Imagine a two-class problem represented by 100 training objects in a 100-dimensional feature (vector) space. If the objects are in general position (not by accident in a low-dimensional subspace) then they still fit perfectly in a 99-dimensional subspace. This is a ‘plane’, formally a hyperplane, in the 100-dimensional feature space. We will argue that this hyperplane can be easily transformed into a linear decision function that perfectly separates the classes A and B.
Consider a minor rotation of the plane. This can be done such that a particular training object of the class A is not anymore in the plane but lies outside it, on the A-side. For each of the other 99 objects, either belonging to class A or B, a similar rotation (or a small translation) can be found as there are sufficient degrees of freedom to realize this. Consequently, the set of 100 objects is linearly separable.
So any set of two-class objects in general position with a size equal or less than the dimensionality of its feature space is linearly separable. This is independent of the way they are labeled. Will this plane be a good classifier? It can always be constructed, even if the objects are labeled at random. Thereby, there is no reason why it should generalize and be able to predict the labels of new incoming objects. Consequently, feature spaces of a dimensionality larger than the size of the training set should be avoided. Classifiers built in such space are not expected to generalize.
A great paper by Cover
The above is an intuitive reasoning which is much better mathematically formulated in a great paper by Cover. For the starting student it is a pleasure to read. It is also very inspiring for the further study of the field. It shows that if the sample_size is smaller than the dimension all possible labelings in a two-class problem are linearly separable. If the sample_size is at most twice the dimensionality then still 50% of the possible labelings are linearly separable; see the below figure for the complete curves.

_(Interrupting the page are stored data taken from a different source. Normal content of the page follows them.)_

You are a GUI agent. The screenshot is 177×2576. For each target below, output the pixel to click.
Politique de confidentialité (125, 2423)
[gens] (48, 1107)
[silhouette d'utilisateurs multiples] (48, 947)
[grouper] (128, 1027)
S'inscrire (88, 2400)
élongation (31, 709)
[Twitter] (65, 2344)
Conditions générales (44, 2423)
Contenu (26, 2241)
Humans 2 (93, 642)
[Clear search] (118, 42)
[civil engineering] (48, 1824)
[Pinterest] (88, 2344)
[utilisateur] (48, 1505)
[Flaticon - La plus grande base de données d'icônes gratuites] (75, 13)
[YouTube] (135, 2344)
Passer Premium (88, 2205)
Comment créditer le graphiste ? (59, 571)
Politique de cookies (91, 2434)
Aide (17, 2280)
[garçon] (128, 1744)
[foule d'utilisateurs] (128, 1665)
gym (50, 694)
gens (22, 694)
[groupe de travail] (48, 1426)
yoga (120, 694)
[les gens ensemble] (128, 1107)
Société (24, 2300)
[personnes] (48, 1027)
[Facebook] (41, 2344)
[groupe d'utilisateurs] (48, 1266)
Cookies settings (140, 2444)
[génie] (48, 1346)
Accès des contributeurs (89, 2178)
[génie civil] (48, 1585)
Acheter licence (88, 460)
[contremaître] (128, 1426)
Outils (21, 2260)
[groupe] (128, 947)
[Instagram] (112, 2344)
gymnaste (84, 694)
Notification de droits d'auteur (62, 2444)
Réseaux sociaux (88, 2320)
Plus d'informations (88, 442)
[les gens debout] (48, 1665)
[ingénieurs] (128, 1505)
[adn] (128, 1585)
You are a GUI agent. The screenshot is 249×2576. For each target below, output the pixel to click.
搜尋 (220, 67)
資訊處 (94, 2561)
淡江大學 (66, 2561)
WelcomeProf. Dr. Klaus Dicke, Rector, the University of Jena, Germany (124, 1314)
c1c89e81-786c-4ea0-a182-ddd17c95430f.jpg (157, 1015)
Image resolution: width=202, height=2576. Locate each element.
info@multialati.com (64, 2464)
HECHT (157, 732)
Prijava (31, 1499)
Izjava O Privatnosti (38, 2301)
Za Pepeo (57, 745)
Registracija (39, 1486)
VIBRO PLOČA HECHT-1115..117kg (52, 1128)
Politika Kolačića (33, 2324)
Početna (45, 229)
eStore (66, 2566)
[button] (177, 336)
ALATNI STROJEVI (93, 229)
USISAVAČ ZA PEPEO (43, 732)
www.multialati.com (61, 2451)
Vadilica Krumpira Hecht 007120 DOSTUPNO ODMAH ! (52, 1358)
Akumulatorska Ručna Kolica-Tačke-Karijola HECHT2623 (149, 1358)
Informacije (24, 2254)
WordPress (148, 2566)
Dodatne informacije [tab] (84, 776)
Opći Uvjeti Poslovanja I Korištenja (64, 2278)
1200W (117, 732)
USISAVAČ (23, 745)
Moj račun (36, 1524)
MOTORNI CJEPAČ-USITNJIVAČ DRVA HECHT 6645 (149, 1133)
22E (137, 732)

Cover even generalized this from linear to polynomial classifiers. This plot gave rise to the rule of thumb to reduce the number of features to at most half of the sample size before computing a classifier. This has been in use for many years in the field of pattern recognition.
There is something wrong
I have told the above story during 25 years to hundreds of students to support the statement that high-dimensional spaces, where high is meant relative to the sample size, should be avoided. After some point more feature are useless, or even worse, counterproductive. Nobody has ever complained.There is some convincing beauty in the mathematics, one can say 😉
The statement however is wrong, so I stopped sharing this explanation.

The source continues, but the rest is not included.